_TASK DESCRIPTION_.
Identify every line below that contains the word "This", and copy each of those lines in full. Case counts.

_DATA PROVIDED_.
═══

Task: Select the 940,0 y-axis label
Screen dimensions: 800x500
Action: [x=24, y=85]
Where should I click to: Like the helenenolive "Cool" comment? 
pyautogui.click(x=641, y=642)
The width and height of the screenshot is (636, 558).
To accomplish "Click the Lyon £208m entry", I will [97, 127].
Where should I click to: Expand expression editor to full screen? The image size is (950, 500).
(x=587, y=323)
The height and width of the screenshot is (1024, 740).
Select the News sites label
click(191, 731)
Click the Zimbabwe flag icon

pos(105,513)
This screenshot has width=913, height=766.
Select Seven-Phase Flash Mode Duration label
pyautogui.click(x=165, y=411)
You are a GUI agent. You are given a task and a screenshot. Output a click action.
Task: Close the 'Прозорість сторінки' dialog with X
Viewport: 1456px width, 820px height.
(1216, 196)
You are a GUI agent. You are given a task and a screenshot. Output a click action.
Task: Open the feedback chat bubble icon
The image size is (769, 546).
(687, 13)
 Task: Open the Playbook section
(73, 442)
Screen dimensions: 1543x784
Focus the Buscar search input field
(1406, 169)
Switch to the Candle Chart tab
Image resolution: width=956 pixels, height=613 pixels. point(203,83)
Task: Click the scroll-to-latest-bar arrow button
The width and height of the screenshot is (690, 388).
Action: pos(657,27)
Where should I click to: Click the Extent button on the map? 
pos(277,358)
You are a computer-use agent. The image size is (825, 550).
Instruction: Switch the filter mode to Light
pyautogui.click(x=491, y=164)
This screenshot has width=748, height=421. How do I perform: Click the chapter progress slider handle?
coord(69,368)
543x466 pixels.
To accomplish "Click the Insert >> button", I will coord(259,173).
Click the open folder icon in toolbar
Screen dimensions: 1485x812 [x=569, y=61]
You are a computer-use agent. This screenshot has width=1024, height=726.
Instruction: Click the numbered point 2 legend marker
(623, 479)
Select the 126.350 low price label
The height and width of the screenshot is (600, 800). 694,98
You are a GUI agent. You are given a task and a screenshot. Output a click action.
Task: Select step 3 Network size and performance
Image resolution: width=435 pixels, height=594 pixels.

═══

_SOLUTION BELOW_.
This screenshot has width=913, height=766.
This screenshot has width=748, height=421. How do I perform: Click the chapter progress slider handle?
You are a computer-use agent. This screenshot has width=1024, height=726.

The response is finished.